The Lindstrom's Characterizability of Abstract Logic Systems for Analytic Structures Based on Measures
This work addresses foundational issues in mathematical logic for researchers, but it is incremental as it builds on existing extensions of Lindstrom's theorem to new domains.
The paper tackles the problem of extending Lindstrom's characterizability program to predicate logic systems for analytic structures based on measures, resulting in a framework that redefines Hajek's Logic of Integral as a maximal logic in this class with properties like compactness and weak negation.

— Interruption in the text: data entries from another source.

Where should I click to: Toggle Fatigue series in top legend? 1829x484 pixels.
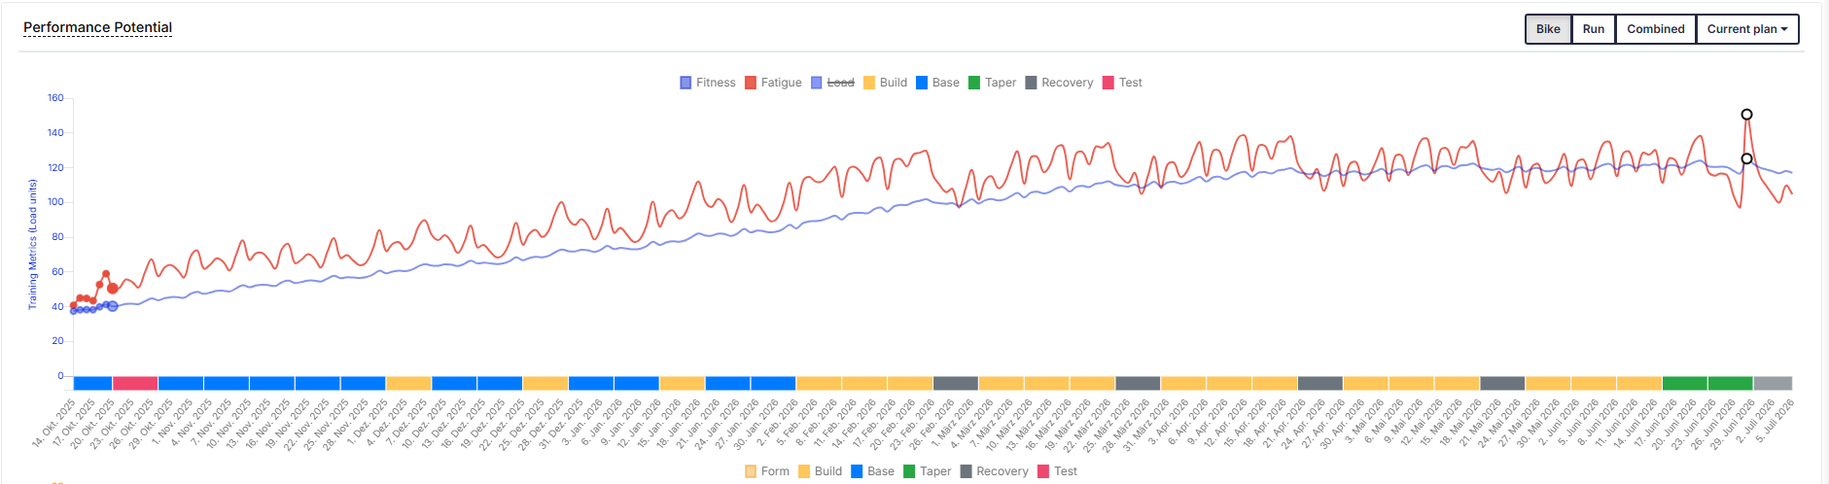click(751, 83)
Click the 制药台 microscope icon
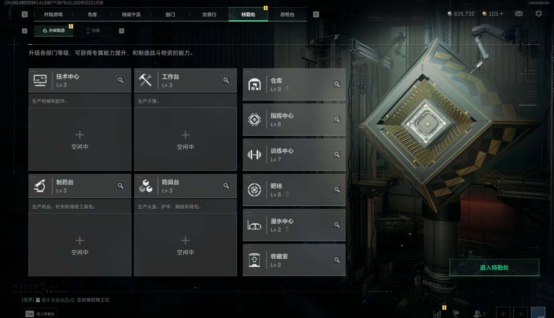This screenshot has height=318, width=554. (x=40, y=186)
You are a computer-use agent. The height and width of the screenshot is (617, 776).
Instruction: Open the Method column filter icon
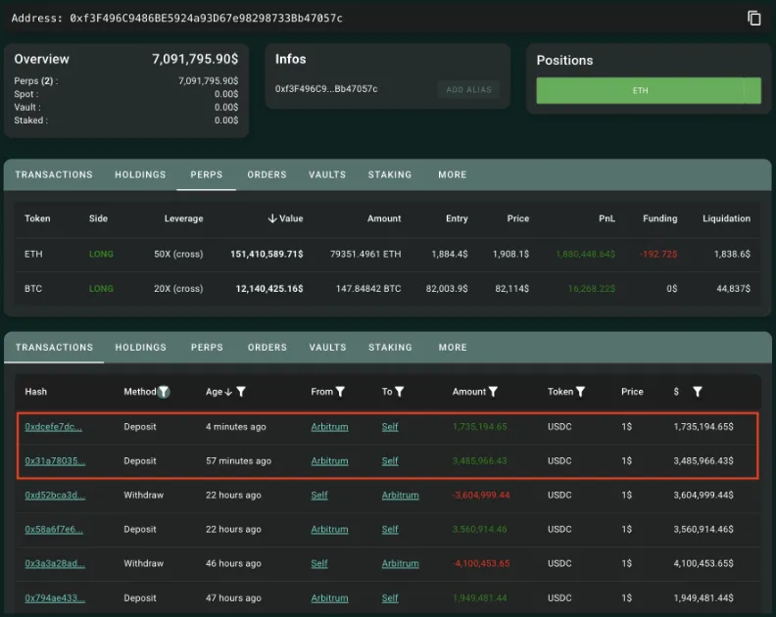164,392
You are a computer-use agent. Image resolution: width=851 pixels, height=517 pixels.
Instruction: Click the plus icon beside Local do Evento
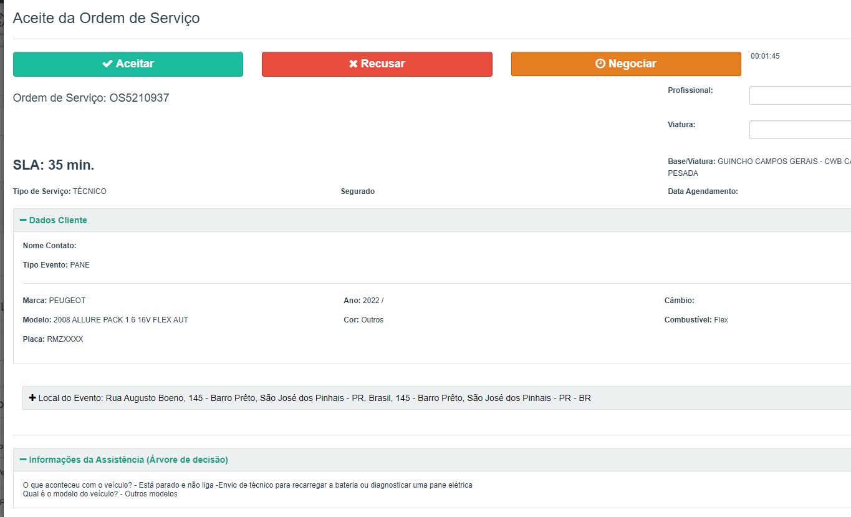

In 1969, Per Lindstrom proved his celebrated theorem characterising the first-order logic and established criteria for the first-order definability of formal theories for discrete structures. K. J. Barwise, S. Shelah, J. Vaananen and others extended Lindstrom's characterizability program to classes of infinitary logic systems, including a recent paper by M. Dzamonja and J. Vaananen on Karp's chain logic, which satisfies interpolation, undefinability of well-order, and is maximal in the class of logic systems with these properties. The novelty of the chain logic is in its new definition of satisfability. In our paper, we give a framework for Lindstrom's type characterizability of predicate logic systems interpreted semantically in models with objects based on measures (analytic structures). In particular, Hajek's Logic of Integral is redefined as an abstract logic with a new type of Hajek's satisfiability and constitutes a maximal logic in the class of logic systems for describing analytic structures with Lebesgue integrals and satisfying compactness, elementary chain condition, and weak negation.